Because of all the publicity surrounding the case of Angelina Jolie (who inherited the BRCA mutation and chose to have a double mastectomy) some patients may believe surgery is their only solution. It's not. Patients can get more frequent mammograms and MRIs to spot tumors early. They can also benefit from chemo prevention: taking cancer-killing drugs like Tamoxifen to stop tumor cells from ever developing.
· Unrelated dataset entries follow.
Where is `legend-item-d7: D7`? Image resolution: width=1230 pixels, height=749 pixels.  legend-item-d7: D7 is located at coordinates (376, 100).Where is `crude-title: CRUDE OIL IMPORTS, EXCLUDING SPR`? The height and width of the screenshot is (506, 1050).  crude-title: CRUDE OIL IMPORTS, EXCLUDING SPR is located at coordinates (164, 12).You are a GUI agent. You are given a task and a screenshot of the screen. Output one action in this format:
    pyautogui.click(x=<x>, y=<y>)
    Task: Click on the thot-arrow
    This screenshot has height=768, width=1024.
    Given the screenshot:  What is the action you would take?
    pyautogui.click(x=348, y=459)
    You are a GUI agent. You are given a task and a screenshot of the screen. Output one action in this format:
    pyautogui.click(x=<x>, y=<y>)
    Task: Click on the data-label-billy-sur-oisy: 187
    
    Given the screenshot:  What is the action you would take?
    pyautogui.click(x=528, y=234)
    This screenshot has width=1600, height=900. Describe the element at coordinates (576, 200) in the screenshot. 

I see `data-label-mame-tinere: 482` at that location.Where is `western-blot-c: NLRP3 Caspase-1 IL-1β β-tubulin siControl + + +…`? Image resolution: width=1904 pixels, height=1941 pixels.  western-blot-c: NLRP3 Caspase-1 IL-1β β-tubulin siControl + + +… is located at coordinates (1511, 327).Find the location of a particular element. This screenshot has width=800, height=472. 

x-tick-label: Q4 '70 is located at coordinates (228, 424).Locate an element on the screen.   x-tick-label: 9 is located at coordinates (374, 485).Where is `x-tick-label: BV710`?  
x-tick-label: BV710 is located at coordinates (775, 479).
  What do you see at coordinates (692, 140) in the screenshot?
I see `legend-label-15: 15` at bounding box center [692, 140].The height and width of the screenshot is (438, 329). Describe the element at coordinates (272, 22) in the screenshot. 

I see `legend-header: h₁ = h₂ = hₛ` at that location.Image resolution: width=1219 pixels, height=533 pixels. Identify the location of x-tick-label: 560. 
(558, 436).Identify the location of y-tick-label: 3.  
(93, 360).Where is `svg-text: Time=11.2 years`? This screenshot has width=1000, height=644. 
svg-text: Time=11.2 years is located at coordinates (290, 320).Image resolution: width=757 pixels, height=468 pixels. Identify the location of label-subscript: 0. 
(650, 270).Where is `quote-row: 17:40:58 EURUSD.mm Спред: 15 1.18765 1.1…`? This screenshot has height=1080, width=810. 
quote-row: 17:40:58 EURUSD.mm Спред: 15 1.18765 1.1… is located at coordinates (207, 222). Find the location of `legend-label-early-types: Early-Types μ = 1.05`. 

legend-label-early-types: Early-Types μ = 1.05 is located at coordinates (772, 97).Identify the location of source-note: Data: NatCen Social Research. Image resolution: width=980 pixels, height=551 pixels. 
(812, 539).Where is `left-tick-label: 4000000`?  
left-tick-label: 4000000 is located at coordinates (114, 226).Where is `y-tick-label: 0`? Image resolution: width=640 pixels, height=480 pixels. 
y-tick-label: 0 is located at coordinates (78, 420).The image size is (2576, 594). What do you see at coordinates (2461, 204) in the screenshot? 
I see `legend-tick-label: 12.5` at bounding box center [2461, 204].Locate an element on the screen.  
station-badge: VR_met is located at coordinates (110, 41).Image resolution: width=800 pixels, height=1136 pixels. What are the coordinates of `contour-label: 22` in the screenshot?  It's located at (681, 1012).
“In one study we used a nasal spray to deliver medication that temporarily shuts down a woman's ovaries, reduces hormone exposure and reduces breast density, minimizing the risk of cancer,” said Weitzel, also pointing out that this “medical menopause” is well tolerated because of low-dose hormone support. Reversible ovary function resumes after treatment is completed.
Thomas Slavin, M.D.
Even more exciting is the potential for gene-based targeted therapy drugs to alter the mutations themselves, perhaps shutting off the cancer-causing process altogether. Already researchers have identified many such “actionable” mutations. Could this be the flip side of the genomic knowledge explosion?
“Not the flip side,” said Weitzel. “That's the 'A' side! This is what it's all about!”
And that's why, with the right training and the right attitude, cancer genomics will eventually be integrated into every medical practice, giving clinicians and their patients more information than ever before, with more and better opportunities to ward off cancer and live a long, healthy life.
“We need to retain our humility in terms of understanding what we know and what we don't know.” said Blazer. “And we need to remember that what we don't find today, we may find tomorrow.”